» **What is required**:
All of the entries are to be repeated exactly, with no pictures included.

(Saved entries)
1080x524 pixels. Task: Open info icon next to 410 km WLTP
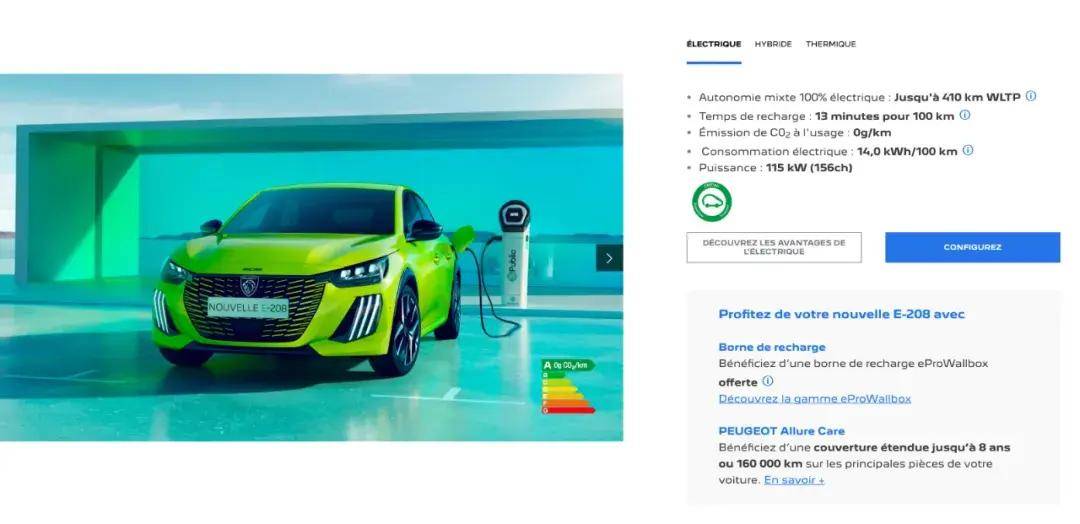[1030, 96]
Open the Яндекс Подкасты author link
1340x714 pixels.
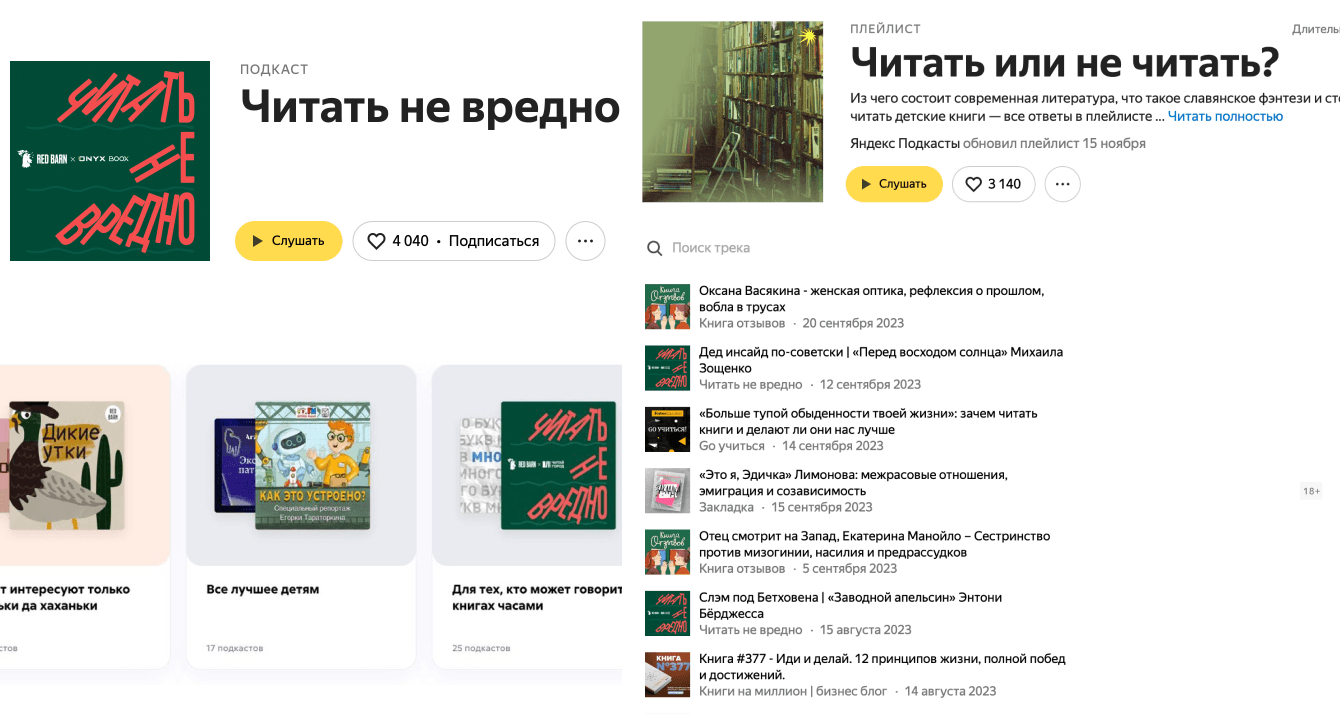(904, 143)

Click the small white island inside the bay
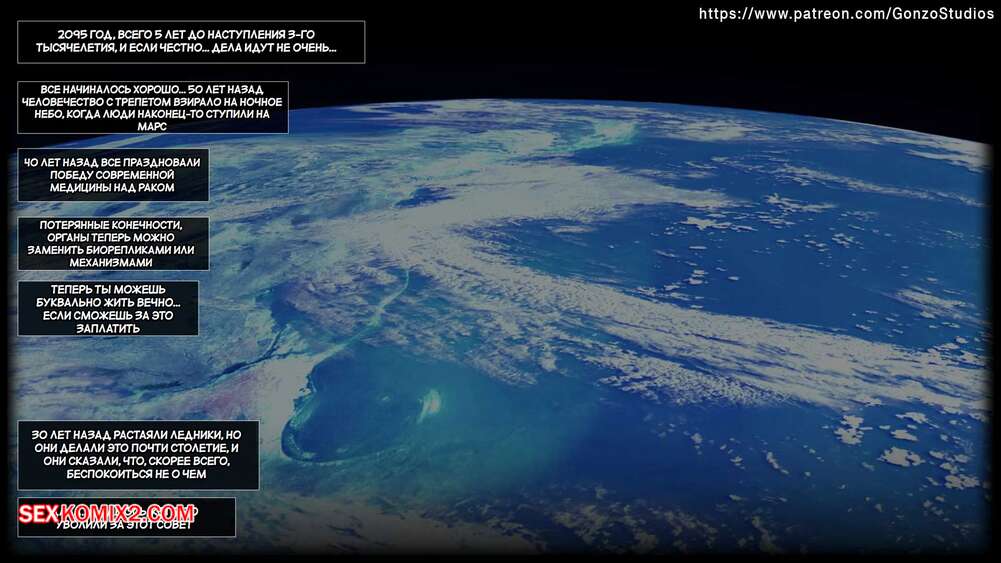430,402
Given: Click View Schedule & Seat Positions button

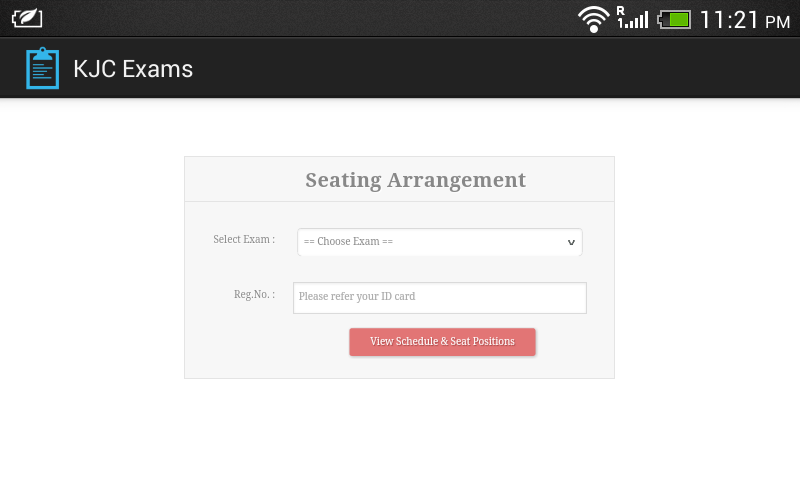Looking at the screenshot, I should pos(442,342).
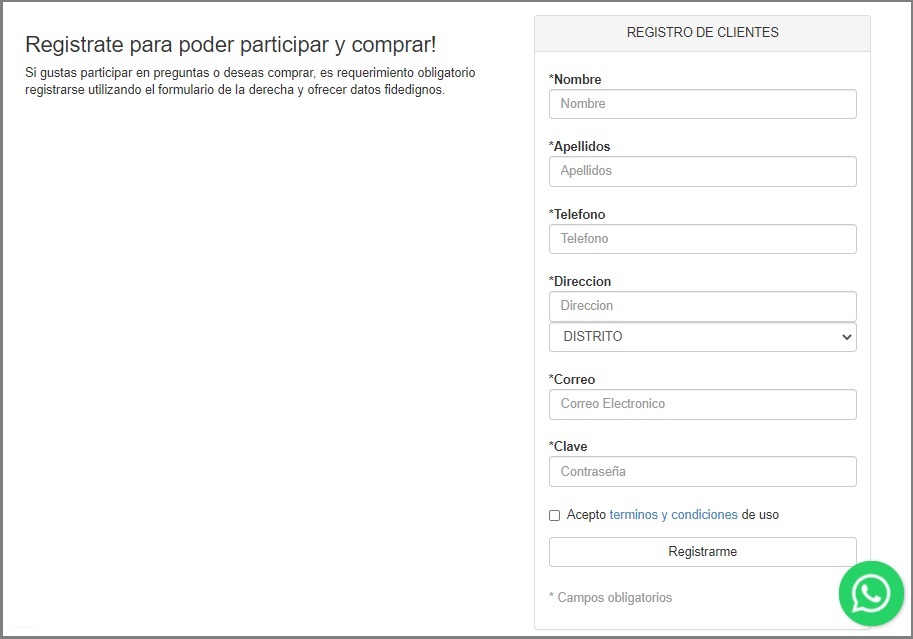Click the chevron arrow on DISTRITO selector
Image resolution: width=913 pixels, height=639 pixels.
click(847, 337)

» **Solution**:
1080x524 pixels. Task: Open info icon next to 410 km WLTP
[1030, 96]
Open the Яндекс Подкасты author link
1340x714 pixels.
(904, 143)

Click the small white island inside the bay
430,402
Given: Click View Schedule & Seat Positions button

Looking at the screenshot, I should pos(442,342).
Click the chevron arrow on DISTRITO selector
Image resolution: width=913 pixels, height=639 pixels.
click(847, 337)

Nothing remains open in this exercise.